§ **YOUR ASSIGNMENT**
Your answer must be the lines from the one holding "At what coordinates should I click to accomplish: Click the" through the final line of the entries below, copied exactly, with no pictures.

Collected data
┄┄┄┄┄┄┄┄┄┄┄┄┄┄┄┄┄┄┄┄
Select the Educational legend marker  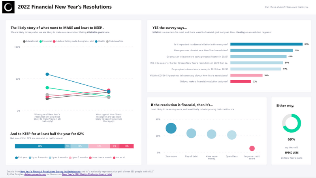pyautogui.click(x=24, y=41)
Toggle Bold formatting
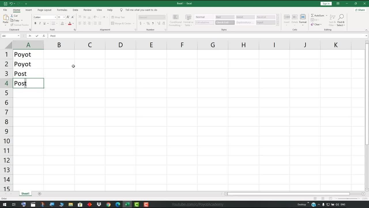 click(x=35, y=23)
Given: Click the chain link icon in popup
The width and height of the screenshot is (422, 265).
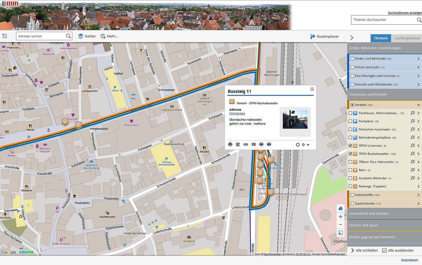Looking at the screenshot, I should tap(246, 144).
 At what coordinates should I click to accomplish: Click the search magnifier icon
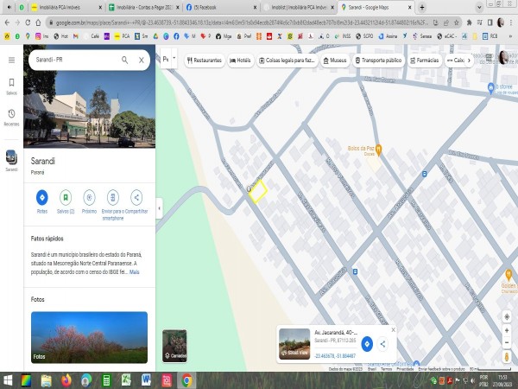[x=124, y=60]
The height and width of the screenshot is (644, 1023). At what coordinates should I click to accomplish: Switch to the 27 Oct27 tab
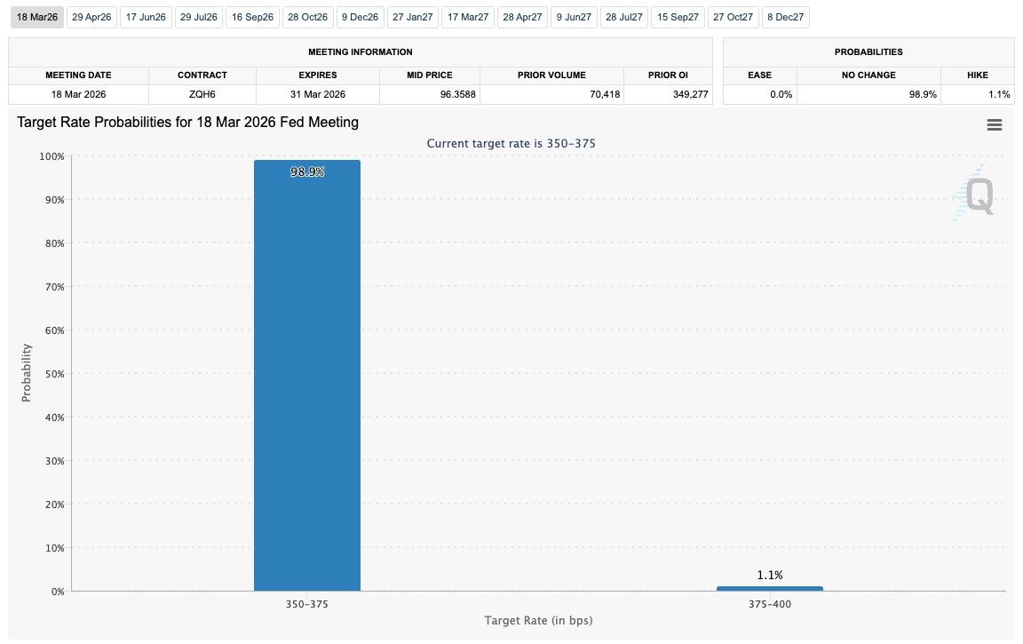[x=733, y=17]
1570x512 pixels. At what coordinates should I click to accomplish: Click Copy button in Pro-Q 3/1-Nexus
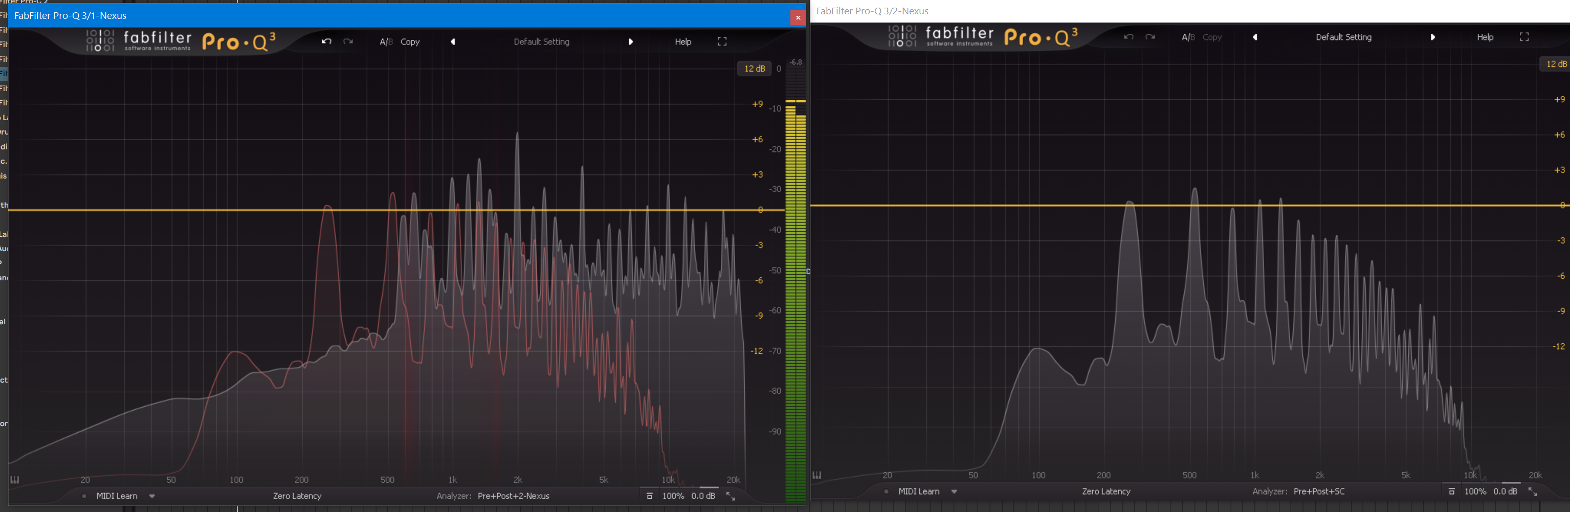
┄┄┄┄┄┄┄┄┄┄┄┄┄┄┄┄┄┄┄┄
§ **TASK OUTPUT**
 At what coordinates should I click to accomplish: Click the search magnifier icon
[x=124, y=60]
The height and width of the screenshot is (644, 1023). At what coordinates should I click to accomplish: Switch to the 27 Oct27 tab
[x=733, y=17]
1570x512 pixels. At what coordinates should I click to accomplish: Click Copy button in Pro-Q 3/1-Nexus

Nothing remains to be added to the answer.